Retirees set for second bumper State Pension hike as pay inflation soars

It appears that the State Pensions in the UK are expected to rise by 8.5 percent in April 2024. This increase is in line with the Triple Lock policy, which determines the State Pension increase based on the highest of three factors: average earnings – total pay including bonuses, inflation, or a minimum of 2.5 percent.

The Triple Lock policy ensures that the State Pension keeps pace with the cost of living and wage growth. In this case, the State Pension increase is set to match the growth rate of average earnings, which the latest statistics from the Office for National Statistics (ONS) recorded at 8.5 percent between May and July. Since inflation is unlikely to be higher than this rate, the State Pension is expected to rise in line with the growth in average earnings.

Annual rise of more than £900 for some

Basing the Triple Lock on these figures would see the new State Pension rise from £203.85 to £221.20 per week. The basic State Pension would increase from £156.20 to £169.50 per week.

The expected hike will follow on from the record 10.1 per cent increase rolled out in April 2023.

‘Headache for the Government’

Helen Morrissey, head of retirement analysis at Hargreaves Lansdown, said: “We always thought inflation would be the key factor when it came to the Triple Lock, but soaring wages look set to outstrip it, with annual wage growth of 8.5 per cent.

“This has the potential of delivering a bumper state pension increase next year.

“Inflation has proved unpredictable and could rise again ahead of next month, but with it currently standing at 6.8 per cent it would need to be a truly enormous rise to outstrip what we are seeing here.”
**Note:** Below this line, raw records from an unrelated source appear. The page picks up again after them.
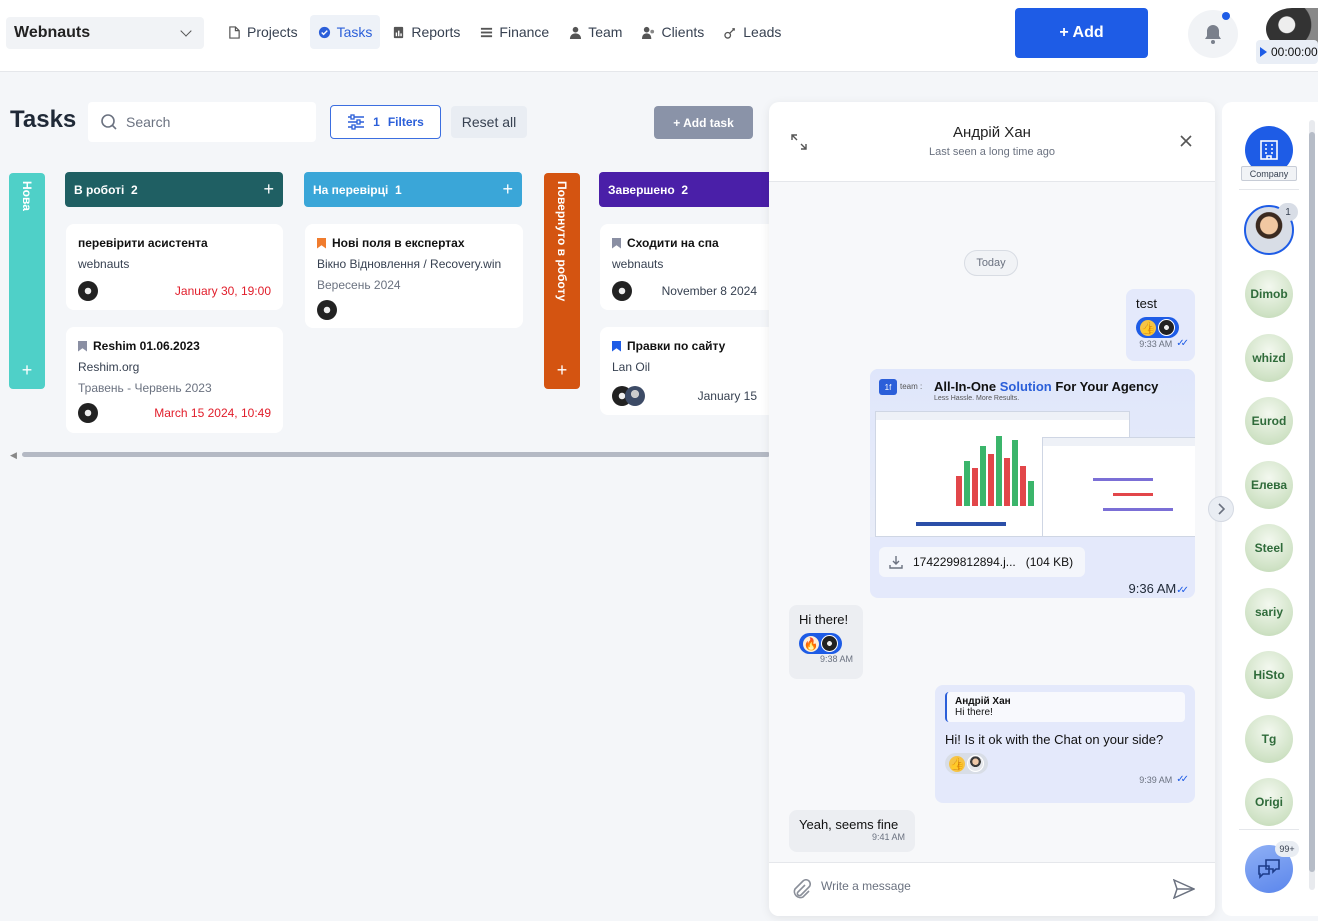 The image size is (1318, 921). Describe the element at coordinates (562, 281) in the screenshot. I see `column-returned: Повернуто в роботу +` at that location.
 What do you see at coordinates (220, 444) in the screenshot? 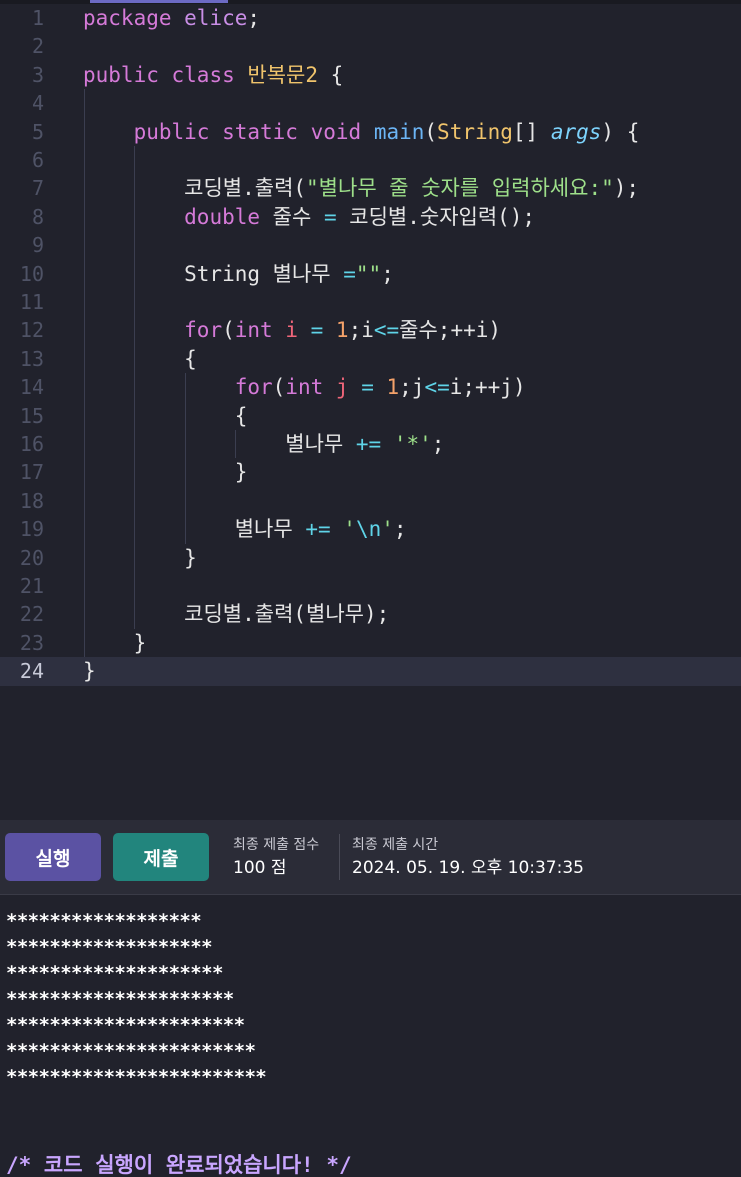
I see `code-token: 별나무` at bounding box center [220, 444].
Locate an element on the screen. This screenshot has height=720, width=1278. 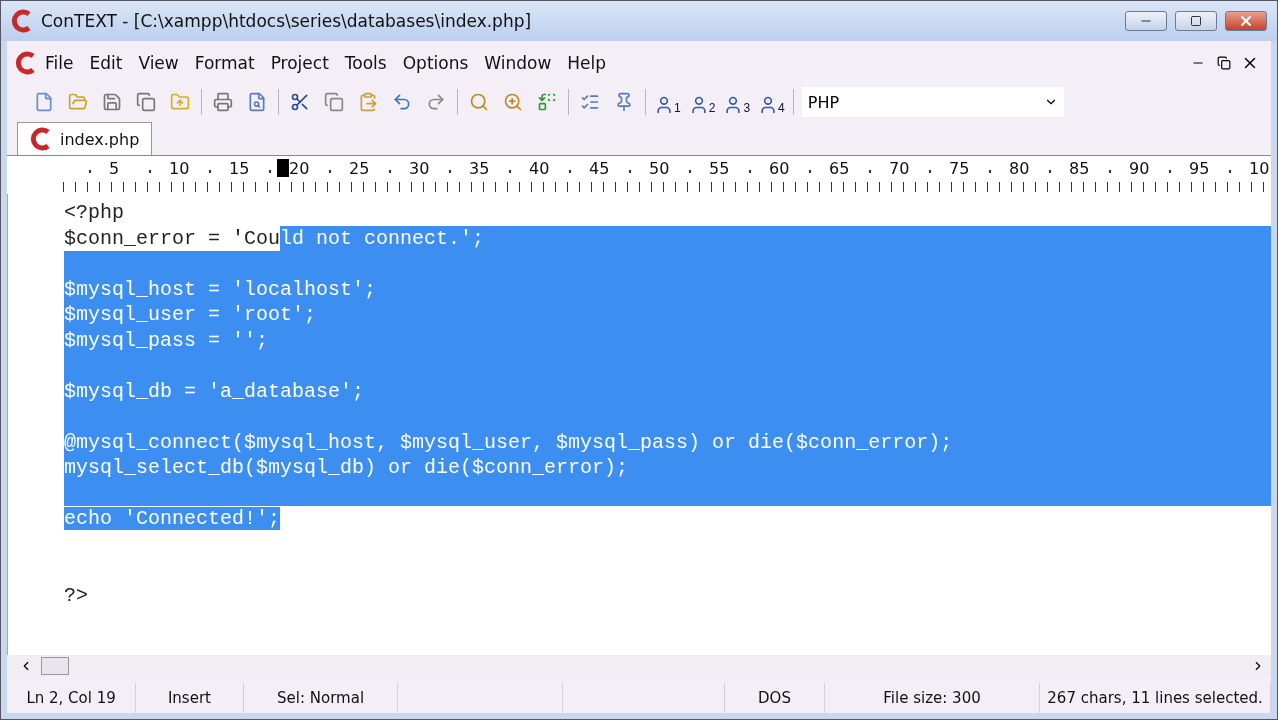
status-text: Ln 2, Col 19 is located at coordinates (72, 698).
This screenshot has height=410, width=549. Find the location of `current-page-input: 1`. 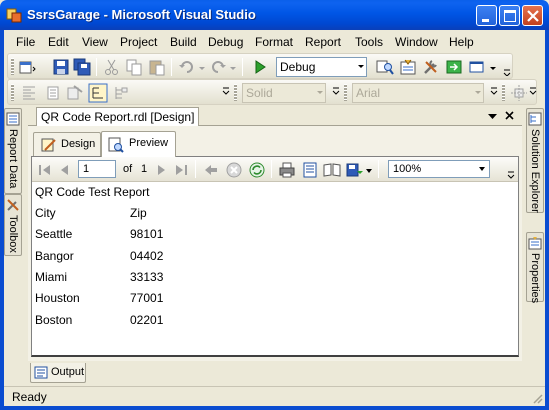

current-page-input: 1 is located at coordinates (97, 169).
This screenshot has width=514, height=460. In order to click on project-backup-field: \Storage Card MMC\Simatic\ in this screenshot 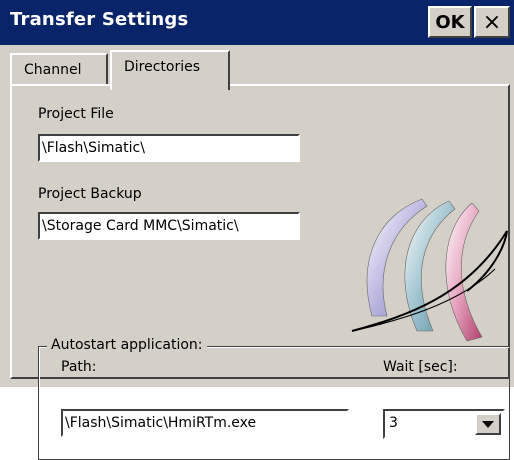, I will do `click(169, 226)`.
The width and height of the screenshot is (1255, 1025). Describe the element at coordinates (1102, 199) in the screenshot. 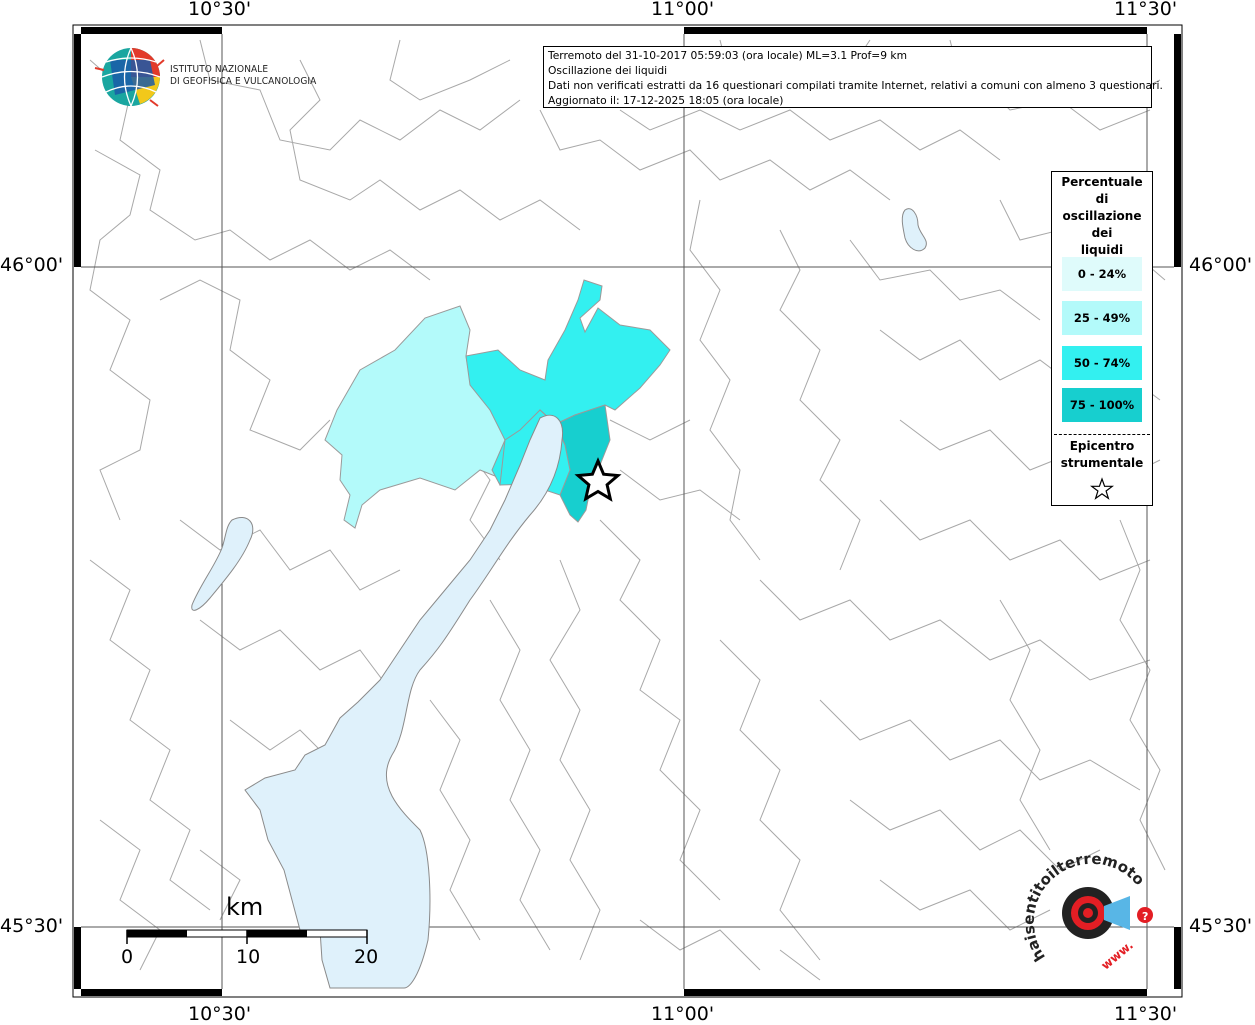

I see `legend-title-line: di` at that location.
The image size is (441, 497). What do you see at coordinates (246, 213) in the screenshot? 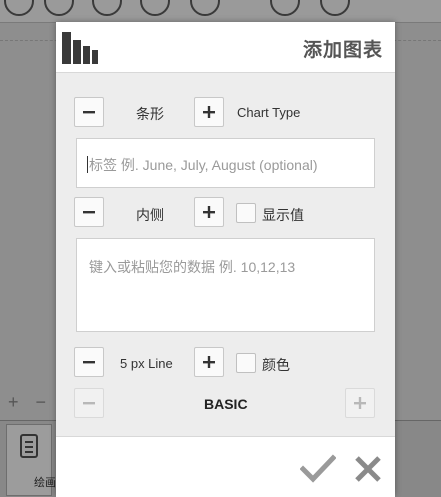
I see `show-values-checkbox` at bounding box center [246, 213].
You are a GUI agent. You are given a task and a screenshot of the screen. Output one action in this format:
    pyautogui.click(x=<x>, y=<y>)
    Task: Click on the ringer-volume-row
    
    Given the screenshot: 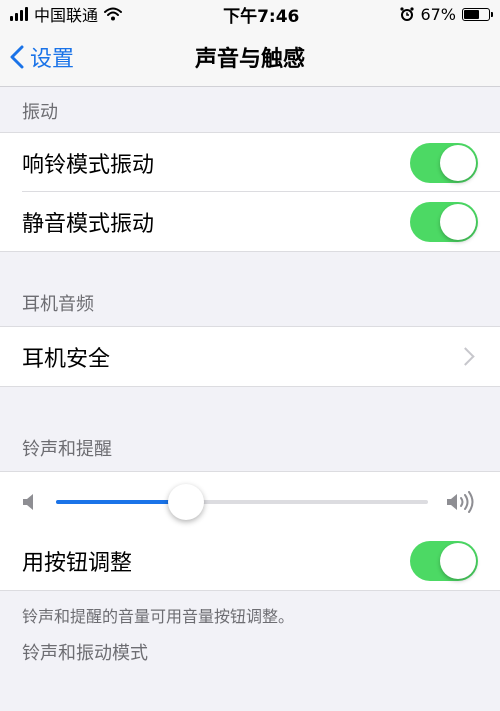 What is the action you would take?
    pyautogui.click(x=250, y=502)
    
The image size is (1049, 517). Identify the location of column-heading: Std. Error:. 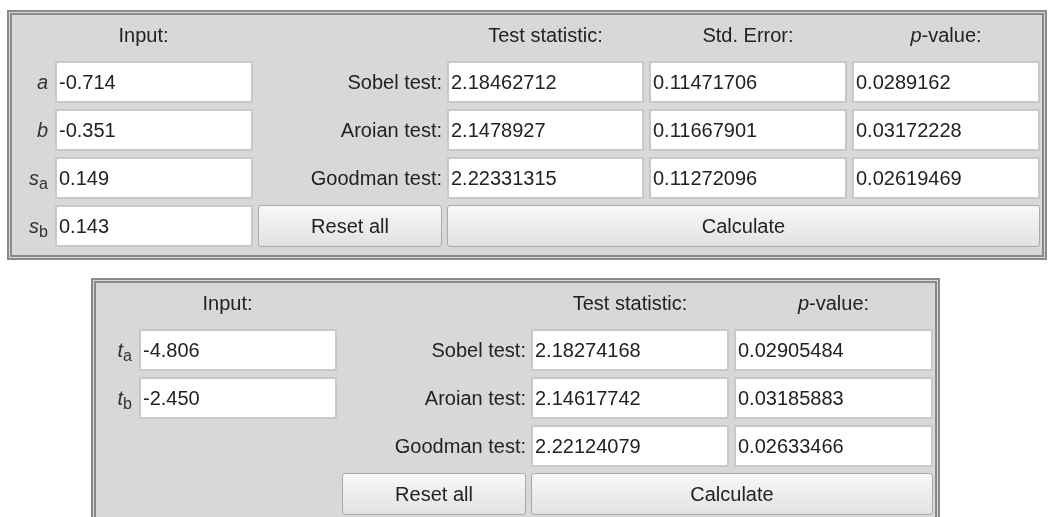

The sustainability of the Triple Lock is under scrutiny due to the cost it poses to taxpayers. Research from the Institute of Fiscal Studies found that maintaining the Triple Lock could add as much as £45bn to the welfare bill by 2050.

Ms Morrissey said: “Such an increase will be welcomed by pensioners, who have gone through difficult times this year as the cost of living continues to lay waste to our finances.

“However, it will continue to be a headache for the UK Government who need to battle the ever-spiralling cost of the State Pension bill.”